The D&B that usually fills the Octagon is infiltrated by the intense throbbing of heavy metal as Alien Weaponry begin their set at 50 Gorillas. The seemingly flimsy double doors give way to a wave of deafening drums, intense riffs and language-swapping vocals.
Packed to the rafters, metalheads from across Dunedin gather to hear the internationally acclaimed band play their unique fusion of Te Reo Māori and English songs. A couple of hours before this all began, I spoke to the three members of Alien Weaponry about their tour, and how the band achieved international recognition following their SmokefreeRockquest and Pacifika Beats wins in 2016.
In the green room of 50 Gorillas, following a similarly ear-splitting sound check, the band members floated down the stairs one by one. Louis and Ethan, vocals and bass, respectively, arrived first, with Henry, the drummer, following after sorting out various technical affairs. After a brief flurry of excitement surrounding the arrival of ginger beer, they settled down and we got started.
One of their later stops on yet another tour, this one much closer to home than they’re used to as of late. With tours in Europe and the USA, the band isn’t unfamiliar with travelling, but definitely missed their NZ roots. “Pies, the ocean and the vibes,” Louis said with the passion of a suffering musician. “The slang and the culture, you can’t just go up to someone and say ‘aw chur bro.’ They just don't know what you’re saying.” Despite the homesickness, their time away (especially in Europe) ticked off quite a few bucket list items. The youngest band at Wacken Open Air, the world’s largest metal concert, was quite a milestone. However, the band wishes people would focus less on their age and more on their music. Ethan shrugged when I brought it up saying, “you try not to make a big deal of it”.
Another surprise to the band was just how far their music had reached. When discussing the tour itself, Ethan spoke about his surprise seeing just how many people knew their music. “The most buzzy thing, for me at least, was when we came from New Zealand, the biggest show we had played here was our album release party, and it was insane to us that nearly 400 people came to our show, and we knew lots of them. But when we went to the other side of the world and there are all these German and Spanish people rocking up to our shows and knowing who we are, it was real weird.” Nodding emphatically, Louis added, “they’re all out there singing in Māori, and they come up after the show and can barely speak English, that’s some dedication.”
The tour was a huge learning experience for the boys, with the biggest learning curve being around stamina. Henry rolled his head back in memory of the exhausting couple of weeks, “especially on the US tour, it was 21 shows in a month, so normally a show every day and every few days we’d have a day off”.

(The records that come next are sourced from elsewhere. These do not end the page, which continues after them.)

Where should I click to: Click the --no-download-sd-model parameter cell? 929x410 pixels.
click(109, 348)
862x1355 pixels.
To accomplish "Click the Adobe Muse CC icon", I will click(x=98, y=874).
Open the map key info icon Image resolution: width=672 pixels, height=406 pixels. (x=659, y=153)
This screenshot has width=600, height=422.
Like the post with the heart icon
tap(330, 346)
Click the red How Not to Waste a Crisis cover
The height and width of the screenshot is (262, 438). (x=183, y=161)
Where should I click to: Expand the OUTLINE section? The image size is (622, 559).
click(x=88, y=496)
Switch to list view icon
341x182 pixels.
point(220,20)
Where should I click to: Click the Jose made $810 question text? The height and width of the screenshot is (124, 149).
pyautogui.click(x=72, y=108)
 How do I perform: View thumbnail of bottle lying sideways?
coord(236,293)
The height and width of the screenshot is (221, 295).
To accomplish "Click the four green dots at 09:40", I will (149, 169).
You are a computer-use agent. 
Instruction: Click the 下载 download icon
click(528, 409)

One of the elements that make Alien Weaponry such a standout in the New Zealand metal community, and around the world, is their inclusion of the Māori language. Louis and Henry’s father has been telling them stories about their family since childhood. Henry spoke about the integration of Te Reo Māori into their music. “As we got older, they kept telling us these stories and we found them a lot more interesting and the reason we started writing in Māori was because of Pasifika Beats. Like, we saw the competition and thought we’d write a song in Māori and try writing it and it kinda went from there.” Seeing an unclaimed niche in the music scene is what really kick-started their career, and lead them to be the only band to win both Smokefree Rockquest and Pasifika Beats.
With new music in the works and another couple of tours being created behind the scenes, it's safe to say that Alien Weaponry’s hold on the metal industry won’t waver any time soon. Their bridging of history and music, acknowledging their own culture and the use of the Māori language is what sets them apart from the rest.